In 1984, Fr. Jenco traveled to Beirut, dedicated to help the poorest of the poor. On January 8, 1985, he was kidnapped by Shiite Muslim extremists and held hostage for 564 days. He endured imprisonment, beatings, illness and heartbreaking periods of sorrow and loneliness. Several years after his release, he wrote a book (Bound to Forgive, Ave Maria Press, 1995) about his experiences in captivity and, more importantly, about the power of love and forgiveness.
Fr. Jenco tells about being taped like a mummy from his ankles to the top of his head each time he was transported from one place to another. He described being forced to breathe only from his nose as his mouth was stuffed with a cloth and taped shut.
He tells of times when his captors said they were going to kill him and he waited for the bullet to go through his head. Other times he was dressed up and told he was going home, only to have his spirits dashed when he was later informed they were teasing.

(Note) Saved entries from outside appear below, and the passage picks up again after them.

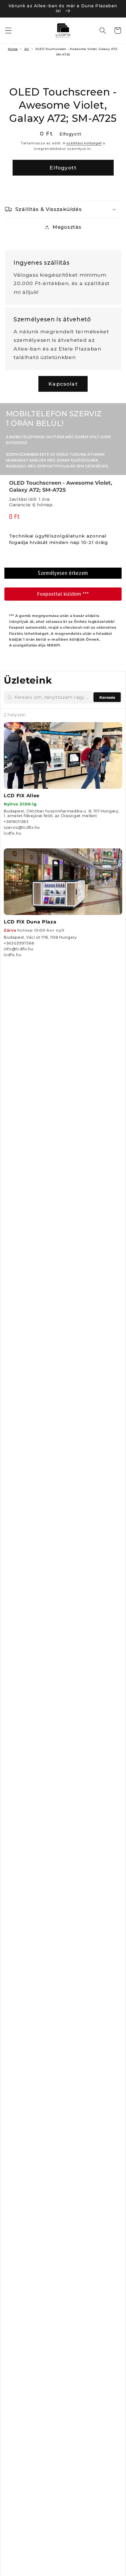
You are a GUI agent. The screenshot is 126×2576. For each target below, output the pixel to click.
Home (13, 49)
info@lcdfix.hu (18, 949)
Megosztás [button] (66, 227)
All (26, 49)
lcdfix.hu (12, 833)
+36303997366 (19, 943)
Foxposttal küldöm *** (63, 594)
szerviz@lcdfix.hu (22, 827)
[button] (8, 30)
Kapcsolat (62, 384)
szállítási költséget (84, 143)
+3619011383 (16, 821)
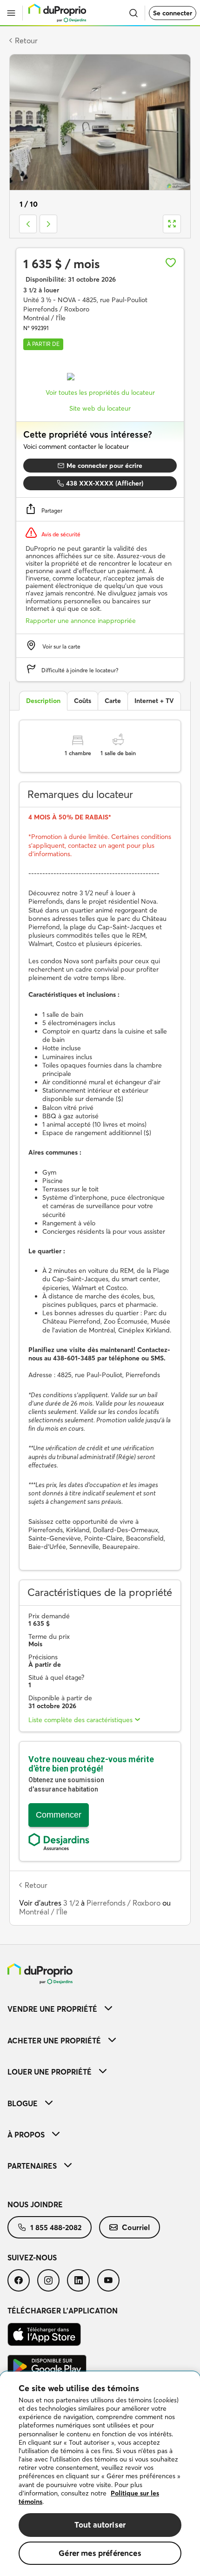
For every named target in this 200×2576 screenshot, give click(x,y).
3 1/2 (71, 1902)
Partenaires (32, 2165)
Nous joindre (35, 2204)
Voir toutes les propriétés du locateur (100, 392)
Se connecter (172, 13)
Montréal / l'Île (43, 1911)
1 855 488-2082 (55, 2227)
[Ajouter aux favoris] (171, 262)
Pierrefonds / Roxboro (123, 1902)
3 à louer (41, 290)
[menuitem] (100, 2009)
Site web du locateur (100, 408)
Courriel (136, 2227)
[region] (100, 2474)
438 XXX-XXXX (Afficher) (104, 483)
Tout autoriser (100, 2524)
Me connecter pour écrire (104, 465)
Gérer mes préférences (100, 2553)
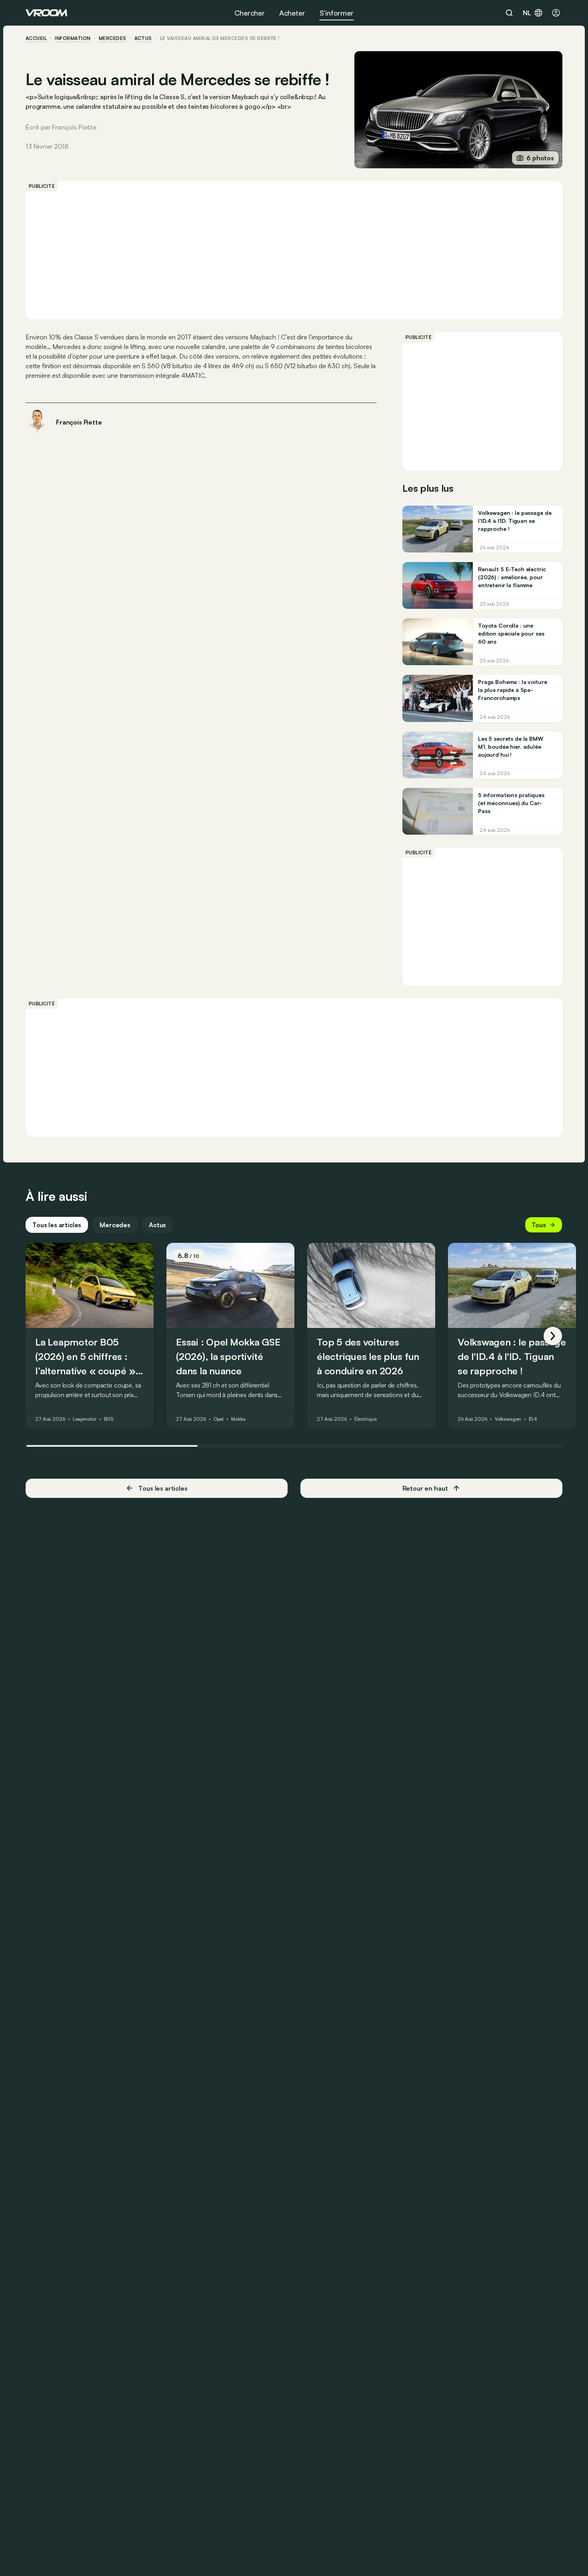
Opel (219, 1419)
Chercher (249, 12)
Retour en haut (425, 1488)
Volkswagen (508, 1419)
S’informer (337, 12)
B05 (109, 1419)
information (72, 38)
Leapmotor (84, 1419)
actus (143, 38)
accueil (36, 38)
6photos (540, 158)
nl (527, 13)
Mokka (238, 1419)
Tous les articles (56, 1225)
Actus (157, 1225)
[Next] (552, 1336)
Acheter (292, 12)
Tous (539, 1225)
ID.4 (533, 1419)
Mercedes (112, 38)
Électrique (365, 1419)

He remembers being chained hand and foot, donning a plastic bag on his head, and left in a two-foot by six-foot closet. And he remembers his stench when he was denied washing for over four months.
He was later asked what lesson those of us who haven't been in such a position can learn from his experience and apply to our daily living. He said, "Just look at the madness that goes on in the world today. We lug our hates and our bigotry and prejudices from generation to generation and we pass [them] on.... We [must] stop and look at each other and say, 'I am so sorry for the hurt I caused you. I ask your forgiveness.' And then [we must] extend forgiveness and... receive forgiveness. Somewhere along the line we are going to have to do that. We're all bound to forgive."

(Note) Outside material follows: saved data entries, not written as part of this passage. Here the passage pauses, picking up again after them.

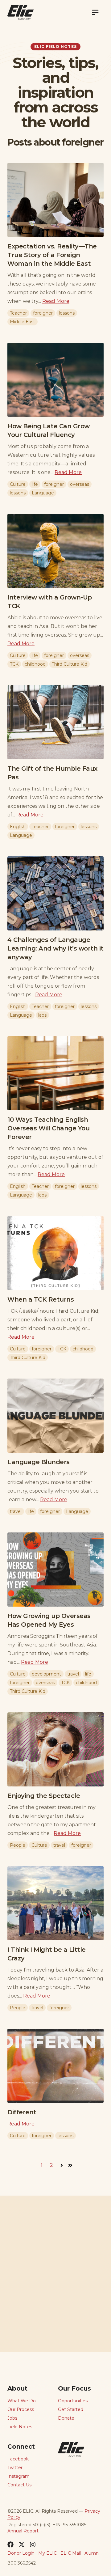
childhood (35, 664)
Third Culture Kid (69, 664)
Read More (55, 301)
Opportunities (73, 2401)
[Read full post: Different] (55, 2066)
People (17, 1845)
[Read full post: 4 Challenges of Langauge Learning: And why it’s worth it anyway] (55, 893)
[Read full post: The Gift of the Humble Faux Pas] (55, 722)
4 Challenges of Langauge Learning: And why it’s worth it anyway (55, 948)
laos (42, 1015)
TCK (14, 664)
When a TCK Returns (40, 1299)
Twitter (15, 2467)
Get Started (70, 2409)
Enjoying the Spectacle (43, 1795)
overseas (79, 484)
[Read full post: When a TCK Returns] (55, 1253)
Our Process (20, 2409)
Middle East (22, 321)
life (35, 484)
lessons (67, 313)
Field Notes (19, 2427)
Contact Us (19, 2485)
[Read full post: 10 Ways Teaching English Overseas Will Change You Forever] (55, 1073)
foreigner (43, 313)
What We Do (21, 2401)
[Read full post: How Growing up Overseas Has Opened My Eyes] (55, 1569)
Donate (66, 2418)
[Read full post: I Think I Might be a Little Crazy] (55, 1903)
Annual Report (23, 2531)
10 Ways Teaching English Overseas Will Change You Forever (48, 1128)
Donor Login (21, 2553)
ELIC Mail (70, 2553)
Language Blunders (38, 1462)
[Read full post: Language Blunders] (55, 1416)
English (18, 826)
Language (43, 493)
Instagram (18, 2476)
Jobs (12, 2418)
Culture (18, 484)
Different (21, 2112)
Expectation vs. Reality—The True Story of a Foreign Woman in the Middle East (52, 255)
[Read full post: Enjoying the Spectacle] (55, 1749)
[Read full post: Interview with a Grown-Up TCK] (55, 551)
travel (16, 1511)
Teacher (18, 313)
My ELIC (47, 2553)
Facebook (18, 2459)
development (46, 1674)
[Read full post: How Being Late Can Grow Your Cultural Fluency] (55, 380)
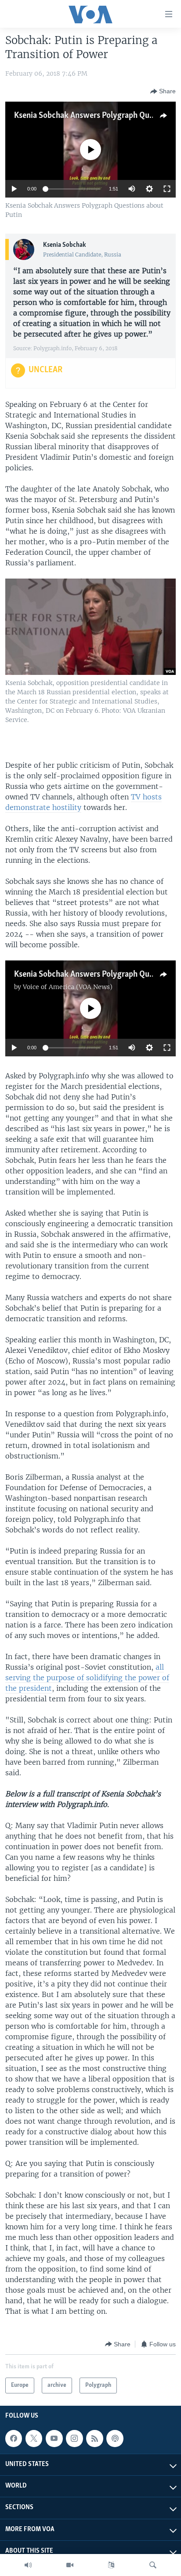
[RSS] (94, 2438)
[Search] (153, 2565)
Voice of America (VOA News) (67, 987)
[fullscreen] (167, 189)
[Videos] (70, 2565)
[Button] (163, 91)
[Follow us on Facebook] (13, 2438)
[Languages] (111, 2565)
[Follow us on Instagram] (74, 2438)
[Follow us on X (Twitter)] (33, 2438)
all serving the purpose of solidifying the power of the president (87, 1678)
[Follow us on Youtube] (54, 2438)
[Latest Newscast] (28, 2565)
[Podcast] (114, 2438)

Fr. Jenco has forgiven and can attest to the power of forgiveness. And though our hurt may not be the same as his, it is no less real. We, too, are "bound" to forgive. For when we covenant with life to earnestly forgive whatever hurts come our way, we see amazing results. We find inner peace and, often, improved physical health as well. As Dr. O. A. Battista says, "One of the most lasting pleasures you can experience is the feeling that comes over you when you genuinely forgive an enemy -- whether he knows it or not."
I've come to realize that genuine forgiveness is crucial if any of us will find peace. Whether or not it restores a broken relationship, it sets our own hearts free. Those who will be bound by the promise to sincerely forgive, will be freed from the bonds of the past. Those are Fr. Jenco's words: "We're all bound to forgive." And those who are bound to forgive are bound to be happy.